By Adeyemi Adepetun 
02 November 2022   |   4:25 am
The Group Chief Executive Officer, MTN, Ralph Mupita, has asserted that the quality of service offered by some network operators in Nigeria, South Africa, and other African countries is far better than offerings...

Chief Technical Officer, Mohammed Rufai (left); Chief Executive Officer, Nigeria, Karl Toriola; Group Chief Executive Officer, Ralph Mupita and Corporate Service Executive, Tobechukwu Okigbo, all of MTN, during an interaction with participants of the just concluded Media Innovation Programme (MIP), sponsored by the telco in collaboration with the School of Media and Communications, Pan Atlantic University, Lekki, in Lagos.

• MTN makes case for voice, data tariff increase
• Mobile service adoption to rise as operators invest $30b in network expansion

The Group Chief Executive Officer, MTN, Ralph Mupita, has asserted that the quality of service offered by some network operators in Nigeria, South Africa, and other African countries is far better than offerings from players in the United Kingdom (UK), United States of America (USA) and other European countries.

*EXERCISE TASKS*:
**1.** According to the article on MTN, who is the company's Group Chief Executive Officer?
**2.** Rewrite the article on MTN, starting with "Chief Technical Officer, Mohammed" and going on through "other European countries.", with "network operators" changed to "telecom operators".
**3.** Extend the article on MTN, picking up after its final sentence.
The lines that follow have no connection to the article on MTN.

*DATA SECTION*:
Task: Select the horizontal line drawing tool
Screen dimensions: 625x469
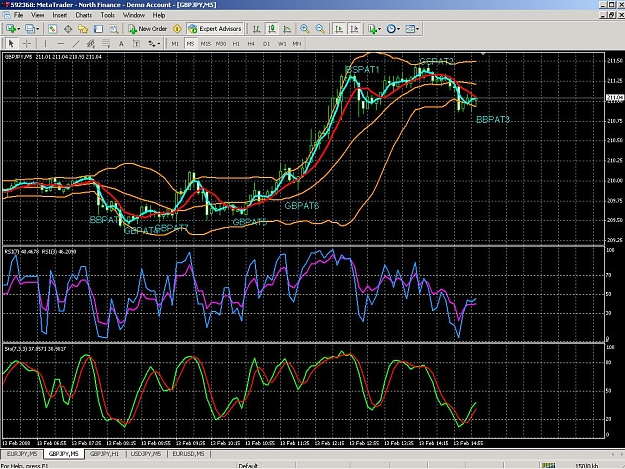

*RESULTS*:
**1.** Ralph Mupita.

**2.**
Chief Technical Officer, Mohammed Rufai (left); Chief Executive Officer, Nigeria, Karl Toriola; Group Chief Executive Officer, Ralph Mupita and Corporate Service Executive, Tobechukwu Okigbo, all of MTN, during an interaction with participants of the just concluded Media Innovation Programme (MIP), sponsored by the telco in collaboration with the School of Media and Communications, Pan Atlantic University, Lekki, in Lagos.

• MTN makes case for voice, data tariff increase
• Mobile service adoption to rise as operators invest $30b in network expansion

The Group Chief Executive Officer, MTN, Ralph Mupita, has asserted that the quality of service offered by some telecom operators in Nigeria, South Africa, and other African countries is far better than offerings from players in the United Kingdom (UK), United States of America (USA) and other European countries.

**3.**
  
Mupita said as a top management executive, privileged to head operations of MTN in 19 African countries and the Middle East, travels frequently and is able to experience telephone services across: “I can say authoritatively that network quality in Nigeria, South Africa and other African countries is better to what is obtainable in countries like UK, USA and others.”
   
Speaking in Lagos during an interaction with journalists that just concluded the MTN-sponsored Media Innovation Programme (MIP), a six-month capacity building at the School of Media and Communication (SMC), Pan Atlantic University (PAU), Lekki, Mupita said “telephone networks in UK, USA are usually congested, with increased drop calls, undelivered SMS, among others, but in Nigeria, Ghana, South Africa and the rest of Africa, I can say we are better.”
     
While calling for more investment in infrastructure, especially digital, the MTN GCEO, said the telecommunications firm is thinking about the future, reason for investments in the Fifth-Generation (5G) network and other expansions currently going on across countries of operations.      
   
“We believe that the 5G network is for Africa and Africans and we are ensuring that we don’t build an inferior infrastructure, but one that can satisfy the entire region. It must be noted that investing in digital infrastructure remains critical to unlocking the future and countries must invest,” he stated.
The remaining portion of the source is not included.